Current through Register Vol. 46, No. 39, September 25, 2024

(a) There shall be a complete legible case record maintained for each patient admitted to a comprehensive psychiatric emergency program.

(b) The case record shall be available to all clinical staff of the comprehensive psychiatric emergency program who are participating in the treatment of the patient consistent with 45 C.F.R. parts 160 and 164.

(c) All individuals receiving services from the comprehensive psychiatric emergency program must have a case record which, at a minimum, includes a presentation note which indicates:

(1) a brief description of the presenting problem, critical needs and overall conditions;

(2) a brief description of the care and treatment required to safely and effectively address the individual's needs during the initial period after admission; and

(3) a brief description of the comprehensive psychiatric emergency program's attempts to contact collaterals.

(d) In addition to the information called for in subdivision (c) of this section, each case record for individuals who receive a triage and referral visit, a full emergency visit, or are admitted to an extended observation bed or receive crisis outreach shall include:

(a) patient identifying information and available psychiatric medical and relevant social history, including the person's residential situation and the details of the circumstances leading to the individual's presentation at the comprehensive psychiatric emergency program, and the name of the person or persons who have referred or brought the individual to the comprehensive psychiatric emergency program, if any. In the case of individuals brought to the comprehensive psychiatric emergency program by law enforcement officers, the officers should be interviewed and identified in the case record;

(b) diagnosis;

(c) assessment of the patient's treatment needs based upon psychiatric, physical, social and functional evaluations; and

(d) progress notes which relate to goals and objectives of treatment and document services provided.

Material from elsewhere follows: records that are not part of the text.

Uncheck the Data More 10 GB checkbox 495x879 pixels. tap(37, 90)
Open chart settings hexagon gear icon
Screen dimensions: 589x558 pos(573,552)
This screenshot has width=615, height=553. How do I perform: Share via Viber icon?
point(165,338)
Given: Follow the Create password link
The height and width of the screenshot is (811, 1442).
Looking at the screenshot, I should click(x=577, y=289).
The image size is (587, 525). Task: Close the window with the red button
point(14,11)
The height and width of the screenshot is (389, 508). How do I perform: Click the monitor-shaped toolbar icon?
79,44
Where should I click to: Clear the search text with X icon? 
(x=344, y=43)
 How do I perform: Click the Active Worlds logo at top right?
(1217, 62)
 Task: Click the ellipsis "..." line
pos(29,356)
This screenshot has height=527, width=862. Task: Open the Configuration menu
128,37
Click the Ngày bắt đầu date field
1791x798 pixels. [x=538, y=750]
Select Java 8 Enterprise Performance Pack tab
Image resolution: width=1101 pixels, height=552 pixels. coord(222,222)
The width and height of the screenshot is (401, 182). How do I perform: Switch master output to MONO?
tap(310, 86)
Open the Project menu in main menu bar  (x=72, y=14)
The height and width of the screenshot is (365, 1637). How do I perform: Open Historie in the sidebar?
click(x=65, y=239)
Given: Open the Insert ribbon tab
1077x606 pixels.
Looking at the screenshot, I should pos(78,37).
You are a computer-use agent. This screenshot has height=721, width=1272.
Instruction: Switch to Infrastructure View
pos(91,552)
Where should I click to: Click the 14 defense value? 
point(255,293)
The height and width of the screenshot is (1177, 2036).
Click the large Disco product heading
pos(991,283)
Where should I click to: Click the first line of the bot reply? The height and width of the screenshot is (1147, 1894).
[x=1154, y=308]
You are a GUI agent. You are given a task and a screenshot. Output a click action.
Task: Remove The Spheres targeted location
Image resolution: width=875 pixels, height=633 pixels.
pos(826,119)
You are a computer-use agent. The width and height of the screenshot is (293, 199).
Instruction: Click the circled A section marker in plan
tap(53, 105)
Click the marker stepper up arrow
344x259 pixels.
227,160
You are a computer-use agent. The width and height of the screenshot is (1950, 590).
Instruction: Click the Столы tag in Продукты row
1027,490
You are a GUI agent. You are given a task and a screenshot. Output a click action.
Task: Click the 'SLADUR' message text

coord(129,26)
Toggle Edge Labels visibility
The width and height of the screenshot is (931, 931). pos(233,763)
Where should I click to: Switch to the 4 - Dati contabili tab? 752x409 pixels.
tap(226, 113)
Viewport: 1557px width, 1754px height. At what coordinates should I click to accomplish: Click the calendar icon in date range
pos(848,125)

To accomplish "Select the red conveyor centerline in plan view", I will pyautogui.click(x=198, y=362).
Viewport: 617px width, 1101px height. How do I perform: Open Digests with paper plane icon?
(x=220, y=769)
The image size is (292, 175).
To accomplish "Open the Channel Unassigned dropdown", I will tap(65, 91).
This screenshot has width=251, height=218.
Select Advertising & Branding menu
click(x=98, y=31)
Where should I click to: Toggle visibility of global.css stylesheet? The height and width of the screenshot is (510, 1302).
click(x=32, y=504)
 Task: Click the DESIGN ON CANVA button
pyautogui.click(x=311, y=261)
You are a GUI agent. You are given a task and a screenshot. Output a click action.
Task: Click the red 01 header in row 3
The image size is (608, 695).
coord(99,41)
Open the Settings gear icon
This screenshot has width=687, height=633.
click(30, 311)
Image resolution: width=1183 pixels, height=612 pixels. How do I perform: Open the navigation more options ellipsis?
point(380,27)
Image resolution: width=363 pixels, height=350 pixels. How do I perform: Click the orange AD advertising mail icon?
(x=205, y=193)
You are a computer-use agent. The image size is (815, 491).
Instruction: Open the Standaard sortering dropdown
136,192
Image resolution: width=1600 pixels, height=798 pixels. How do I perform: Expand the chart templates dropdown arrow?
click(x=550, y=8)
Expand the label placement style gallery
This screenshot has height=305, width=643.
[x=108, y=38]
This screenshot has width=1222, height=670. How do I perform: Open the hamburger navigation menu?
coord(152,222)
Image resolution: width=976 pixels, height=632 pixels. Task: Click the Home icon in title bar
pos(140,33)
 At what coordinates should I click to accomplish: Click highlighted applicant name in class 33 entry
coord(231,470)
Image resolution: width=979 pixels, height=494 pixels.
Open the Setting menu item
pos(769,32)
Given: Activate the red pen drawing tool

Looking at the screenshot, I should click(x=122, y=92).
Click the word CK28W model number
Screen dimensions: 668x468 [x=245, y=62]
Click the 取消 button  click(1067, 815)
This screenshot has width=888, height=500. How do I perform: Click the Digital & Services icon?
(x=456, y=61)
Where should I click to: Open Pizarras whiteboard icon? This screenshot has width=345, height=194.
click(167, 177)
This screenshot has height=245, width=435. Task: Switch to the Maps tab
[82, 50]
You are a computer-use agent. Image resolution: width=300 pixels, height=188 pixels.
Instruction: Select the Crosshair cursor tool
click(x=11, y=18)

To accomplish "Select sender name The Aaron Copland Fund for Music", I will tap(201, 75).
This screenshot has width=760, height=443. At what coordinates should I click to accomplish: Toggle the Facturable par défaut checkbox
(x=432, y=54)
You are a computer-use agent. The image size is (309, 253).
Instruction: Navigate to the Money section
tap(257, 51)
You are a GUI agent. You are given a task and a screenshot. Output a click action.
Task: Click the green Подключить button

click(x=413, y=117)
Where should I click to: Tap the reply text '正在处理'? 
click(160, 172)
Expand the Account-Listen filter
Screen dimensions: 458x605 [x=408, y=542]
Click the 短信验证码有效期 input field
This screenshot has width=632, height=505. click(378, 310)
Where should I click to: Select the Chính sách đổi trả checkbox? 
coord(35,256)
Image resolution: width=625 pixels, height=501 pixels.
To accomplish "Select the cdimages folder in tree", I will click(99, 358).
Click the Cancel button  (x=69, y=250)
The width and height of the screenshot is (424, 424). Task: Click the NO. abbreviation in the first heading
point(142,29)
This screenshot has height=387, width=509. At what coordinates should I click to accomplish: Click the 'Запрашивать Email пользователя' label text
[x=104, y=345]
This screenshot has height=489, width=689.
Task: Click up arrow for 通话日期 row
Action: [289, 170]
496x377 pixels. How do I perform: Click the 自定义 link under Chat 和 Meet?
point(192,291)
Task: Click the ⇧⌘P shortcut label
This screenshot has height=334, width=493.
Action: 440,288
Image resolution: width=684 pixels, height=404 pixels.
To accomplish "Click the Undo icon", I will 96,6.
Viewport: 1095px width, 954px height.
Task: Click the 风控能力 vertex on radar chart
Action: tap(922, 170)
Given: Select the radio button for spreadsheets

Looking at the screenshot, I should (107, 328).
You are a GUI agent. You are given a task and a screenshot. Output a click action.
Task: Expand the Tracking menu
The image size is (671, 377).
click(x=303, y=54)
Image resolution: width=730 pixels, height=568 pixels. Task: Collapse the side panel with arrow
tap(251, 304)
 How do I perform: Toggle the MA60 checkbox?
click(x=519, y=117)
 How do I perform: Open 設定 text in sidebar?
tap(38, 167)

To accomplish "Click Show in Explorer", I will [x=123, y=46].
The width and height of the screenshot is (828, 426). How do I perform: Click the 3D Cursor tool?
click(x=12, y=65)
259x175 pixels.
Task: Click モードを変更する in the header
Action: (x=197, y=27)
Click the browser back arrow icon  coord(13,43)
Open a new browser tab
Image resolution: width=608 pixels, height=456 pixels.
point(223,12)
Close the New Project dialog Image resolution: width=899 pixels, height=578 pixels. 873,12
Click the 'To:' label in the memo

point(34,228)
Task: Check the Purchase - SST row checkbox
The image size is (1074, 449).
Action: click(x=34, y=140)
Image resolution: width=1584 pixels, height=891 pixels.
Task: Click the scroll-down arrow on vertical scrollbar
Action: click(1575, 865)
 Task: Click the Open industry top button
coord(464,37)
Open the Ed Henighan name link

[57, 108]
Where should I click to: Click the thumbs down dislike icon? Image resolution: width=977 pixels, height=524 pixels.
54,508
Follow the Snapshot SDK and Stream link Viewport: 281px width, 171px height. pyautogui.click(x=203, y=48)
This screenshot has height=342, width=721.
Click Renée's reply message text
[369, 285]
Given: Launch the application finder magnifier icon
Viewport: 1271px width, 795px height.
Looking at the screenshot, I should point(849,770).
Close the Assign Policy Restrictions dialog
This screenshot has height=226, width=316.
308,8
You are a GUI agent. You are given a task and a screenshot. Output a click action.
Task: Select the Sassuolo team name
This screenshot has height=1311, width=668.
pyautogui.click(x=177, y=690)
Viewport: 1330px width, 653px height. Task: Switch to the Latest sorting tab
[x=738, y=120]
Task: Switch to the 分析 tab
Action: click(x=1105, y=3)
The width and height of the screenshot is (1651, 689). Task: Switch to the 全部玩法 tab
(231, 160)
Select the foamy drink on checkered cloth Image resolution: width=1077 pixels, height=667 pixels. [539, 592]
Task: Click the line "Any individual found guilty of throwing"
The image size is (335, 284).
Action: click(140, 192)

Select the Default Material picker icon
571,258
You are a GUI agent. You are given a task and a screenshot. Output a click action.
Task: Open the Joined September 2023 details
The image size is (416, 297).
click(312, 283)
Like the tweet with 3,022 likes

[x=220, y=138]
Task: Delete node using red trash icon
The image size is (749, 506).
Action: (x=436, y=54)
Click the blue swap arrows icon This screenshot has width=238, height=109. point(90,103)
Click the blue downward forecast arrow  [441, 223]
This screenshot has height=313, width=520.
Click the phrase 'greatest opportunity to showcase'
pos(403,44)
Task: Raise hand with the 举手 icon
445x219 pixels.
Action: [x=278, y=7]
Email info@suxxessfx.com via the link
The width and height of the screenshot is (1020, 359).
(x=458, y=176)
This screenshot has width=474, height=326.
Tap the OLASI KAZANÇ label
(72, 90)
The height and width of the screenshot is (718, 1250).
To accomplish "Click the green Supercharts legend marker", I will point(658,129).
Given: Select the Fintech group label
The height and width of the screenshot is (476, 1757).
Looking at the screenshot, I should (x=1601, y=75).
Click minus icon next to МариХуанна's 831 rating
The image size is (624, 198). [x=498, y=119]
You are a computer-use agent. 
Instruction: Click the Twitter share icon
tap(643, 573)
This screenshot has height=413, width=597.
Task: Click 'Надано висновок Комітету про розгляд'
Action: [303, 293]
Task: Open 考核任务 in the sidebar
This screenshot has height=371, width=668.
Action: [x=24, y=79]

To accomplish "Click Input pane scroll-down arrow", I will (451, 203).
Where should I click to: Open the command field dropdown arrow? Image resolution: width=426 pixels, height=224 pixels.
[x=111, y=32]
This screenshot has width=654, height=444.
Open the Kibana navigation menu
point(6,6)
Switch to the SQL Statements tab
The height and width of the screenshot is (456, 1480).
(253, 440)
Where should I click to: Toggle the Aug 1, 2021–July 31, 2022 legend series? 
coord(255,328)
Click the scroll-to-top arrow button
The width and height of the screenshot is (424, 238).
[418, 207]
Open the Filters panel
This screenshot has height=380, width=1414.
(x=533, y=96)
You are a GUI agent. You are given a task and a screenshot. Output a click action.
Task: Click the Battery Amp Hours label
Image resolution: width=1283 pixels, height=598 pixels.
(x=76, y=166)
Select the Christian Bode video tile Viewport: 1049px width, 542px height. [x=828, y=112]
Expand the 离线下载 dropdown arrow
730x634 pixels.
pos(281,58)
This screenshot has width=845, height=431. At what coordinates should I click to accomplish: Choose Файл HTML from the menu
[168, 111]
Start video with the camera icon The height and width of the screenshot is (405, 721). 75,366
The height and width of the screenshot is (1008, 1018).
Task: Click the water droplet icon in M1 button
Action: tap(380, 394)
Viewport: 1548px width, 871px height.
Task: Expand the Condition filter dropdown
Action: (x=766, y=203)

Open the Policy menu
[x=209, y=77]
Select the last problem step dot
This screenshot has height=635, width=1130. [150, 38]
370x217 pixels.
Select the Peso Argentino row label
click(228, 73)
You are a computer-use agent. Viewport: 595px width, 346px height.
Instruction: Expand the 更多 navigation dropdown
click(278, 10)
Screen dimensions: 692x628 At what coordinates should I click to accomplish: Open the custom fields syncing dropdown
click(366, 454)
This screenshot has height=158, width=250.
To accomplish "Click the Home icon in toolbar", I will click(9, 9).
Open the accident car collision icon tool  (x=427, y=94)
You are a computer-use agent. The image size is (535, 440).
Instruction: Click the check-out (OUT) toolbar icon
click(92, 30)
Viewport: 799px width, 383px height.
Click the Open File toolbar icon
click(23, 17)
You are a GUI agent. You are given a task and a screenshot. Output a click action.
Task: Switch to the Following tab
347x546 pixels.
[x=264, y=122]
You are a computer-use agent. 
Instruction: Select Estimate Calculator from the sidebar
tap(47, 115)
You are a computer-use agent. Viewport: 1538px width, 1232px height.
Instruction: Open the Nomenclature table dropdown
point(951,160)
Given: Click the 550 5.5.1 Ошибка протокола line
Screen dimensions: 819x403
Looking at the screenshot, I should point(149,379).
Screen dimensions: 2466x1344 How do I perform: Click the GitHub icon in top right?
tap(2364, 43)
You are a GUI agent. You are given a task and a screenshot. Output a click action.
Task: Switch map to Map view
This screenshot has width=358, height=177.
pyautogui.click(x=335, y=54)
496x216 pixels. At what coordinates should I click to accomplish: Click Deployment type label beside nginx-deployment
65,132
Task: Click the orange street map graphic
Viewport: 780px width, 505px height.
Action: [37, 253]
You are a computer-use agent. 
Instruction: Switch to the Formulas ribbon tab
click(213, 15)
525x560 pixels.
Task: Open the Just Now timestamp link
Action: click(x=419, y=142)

(e) The following information is required for each case record for individuals who receive a full emergency visit and/or is admitted to an extended observation bed and may be included in the case record for individuals who receive a triage and referral visit and/or crisis outreach:

(a) reports of all mental and physical diagnostic exams, assessments, tests, and consultations;

(b) notes which relate to special circumstances and untoward incidents;

(c) dated and signed orders for all medications;

(d) discharge summary, including referrals to other programs and services, which must be completed within five days of discharge and;

(e) documentation of attempts to contact collaterals.

(f) The case record shall include documentation of the patient's status pursuant to mental hygiene law.